Tools for experimental confirmation of gene function have been limited primarily to cultured bacteria for which genetic systems are available, excluding most of the diversity in Earth’s microbiomes. Construction of arrayed mutant libraries requires only a minimal genetic system sufficient to introduce small DNA fragments (transposons) and an enzyme (transposase) into bacterial cells, making it a low bar for genetic manipulations of environmental strains. Improved functional annotation of the genes mediating marine metabolite production and consumption will build knowledge of carbon flux and fate in microbial ecosystems.

References

Cain, A.K., Barquist, L., Goodman, A.L., Paulsen, I.T., Parkhill, J., and van Opijnen, T. 2020. A decade of advances in transposon-insertion sequencing. Nature Reviews Genetics 21:526-40.

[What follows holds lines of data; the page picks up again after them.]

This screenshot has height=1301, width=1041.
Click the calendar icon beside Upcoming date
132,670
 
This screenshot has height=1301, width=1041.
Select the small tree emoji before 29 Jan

Durham, B.P., Boysen, A.K., Carlson, L.T., Groussman, R.D., Heal, K.R., Cain, K.R., et al. 2019. Sulfonate-based networks between eukaryotic phytoplankton and heterotrophic bacteria in the surface ocean. Nat Microbiol. 4:1706-15.

Matrai, P.A., and Keller, M.D. 1994. Total organic sulfur and dimethylsulfoniopropionate in marine phytoplankton: intracellular variations. Marine Biology 119: 61-68.

Mejia, C., Rodriguez, L.T., Poudel, R., Ellington, A., Rivers, A., and Reisch, C. 2022. An arrayed transposon library of Ruegeria pomeroyi DSS-3. bioRxiv :2022.09.11.507510.

Nowinski, B., and Moran, M.A. 2021. Niche dimensions of a marine bacterium are identified using invasion studies in coastal seawater. Nat Microbiol. 6:524-32.

Schroer, W.F., Kepner, H.E., Uchimiya, M., Mejia, C., Rodriguez, L.T., Reisch, C., and Moran, M.A. Function and importance of marine bacterial transporters of plankton exometabolites. ISME Communications. In press.

Wetmore, K.M., Price, M.N., Waters, R.J., Lamson, J.S., He, J., Hoover, C.A., et al. 2015. Rapid quantification of mutant fitness in diverse bacteria by sequencing randomly bar-coded transposons. mBio. 6:e00306-15.